- Relator(a)
- Ministra Laurita Vaz
- Órgão julgador
- Quinta Turma
- Data do julgamento
- 24/05/2011
- Data de publicação
- 05/08/2011
STJ – Acórdão, Rel. Ministra Laurita Vaz, Quinta Turma, j. 24/05/2011, p. 05/08/2011
HABEAS CORPUS AD SUBJICIENDUM. PROCESSUAL PENAL. CRIME DE ROUBO CIRCUNSTANCIADO. PRISÃO EM FLAGRANTE. LIBERDADE PROVISÓRIA NEGADA. FUNDAMENTO EM ATOS PRATICADOS POR OUTRO CORRÉU (DESFERIMENTO DE SOCOS NA VÍTIMA), E NÃO PELO PACIENTE. GRAVIDADE ABSTRATA DOS DELITOS E PERICULOSIDADE DOS AGENTES, EVIDENCIADA PELO MODUS OPERANDI. FUNDAMENTAÇÃO INIDÔNEA DA PRISÃO PROCESSUAL. PRECEDENTES. 1. A prisão cautelar, para ser mantida ou decretada, deve atender aos requisitos autorizativos previstos no art. 312 do Código de Processo Penal, os quais deverão ser demonstrados com o cotejo de elementos reais e concretos que indiquem a necessidade da segregação provisória.
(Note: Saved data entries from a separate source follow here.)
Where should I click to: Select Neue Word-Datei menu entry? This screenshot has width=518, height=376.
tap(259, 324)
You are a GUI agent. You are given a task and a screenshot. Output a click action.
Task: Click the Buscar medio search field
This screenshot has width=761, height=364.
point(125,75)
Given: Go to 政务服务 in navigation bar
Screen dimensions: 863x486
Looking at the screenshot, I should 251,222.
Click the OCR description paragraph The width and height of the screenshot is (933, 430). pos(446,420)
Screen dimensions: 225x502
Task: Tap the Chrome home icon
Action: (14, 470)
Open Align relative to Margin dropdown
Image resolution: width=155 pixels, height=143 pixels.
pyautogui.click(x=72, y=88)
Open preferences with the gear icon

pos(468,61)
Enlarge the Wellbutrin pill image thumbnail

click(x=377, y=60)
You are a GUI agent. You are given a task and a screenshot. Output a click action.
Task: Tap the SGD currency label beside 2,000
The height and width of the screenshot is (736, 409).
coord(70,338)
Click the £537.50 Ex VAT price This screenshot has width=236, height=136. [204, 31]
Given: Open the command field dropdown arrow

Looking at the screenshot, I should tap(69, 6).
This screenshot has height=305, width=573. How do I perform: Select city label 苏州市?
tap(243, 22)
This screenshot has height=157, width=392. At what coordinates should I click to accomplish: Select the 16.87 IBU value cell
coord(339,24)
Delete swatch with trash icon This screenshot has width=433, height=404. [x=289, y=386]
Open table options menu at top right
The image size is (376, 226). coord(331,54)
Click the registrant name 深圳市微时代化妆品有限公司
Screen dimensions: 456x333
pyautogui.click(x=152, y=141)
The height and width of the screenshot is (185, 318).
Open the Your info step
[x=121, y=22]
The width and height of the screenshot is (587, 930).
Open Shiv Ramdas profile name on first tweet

Precedentes. 2. Muito embora o indeferimento do pleito de liberdade provisória tenha sido motivado, essencialmente, não apenas na gravidade abstrata do delito, mas também na periculosidade concreta dos agentes, evidenciada pelo modus operandi como o delito foi praticado (com golpes de soco na vítima), consoante se verifica das declarações da vítima, os referidos golpes foram desferidos pelo corréu OZIEL PEREIRA SILVA, e não pelo Paciente, daí a falta de fundamentação. 3. Ordem concedida para deferir ao Paciente o benefício da liberdade provisória, mediante o comparecimento a todos os atos do processo a que for chamado e de não mudar de residência sem anterior comunicação, sob pena de revogação do benefício, determinando, por conseqüência, a expedição de alvará de soltura em seu favor, se por outro motivo não estiver preso. (HC n. 154.764/MG, relatora Ministra Laurita Vaz, Quinta Turma, julgado em 24/5/2011, DJe de 5/8/2011.)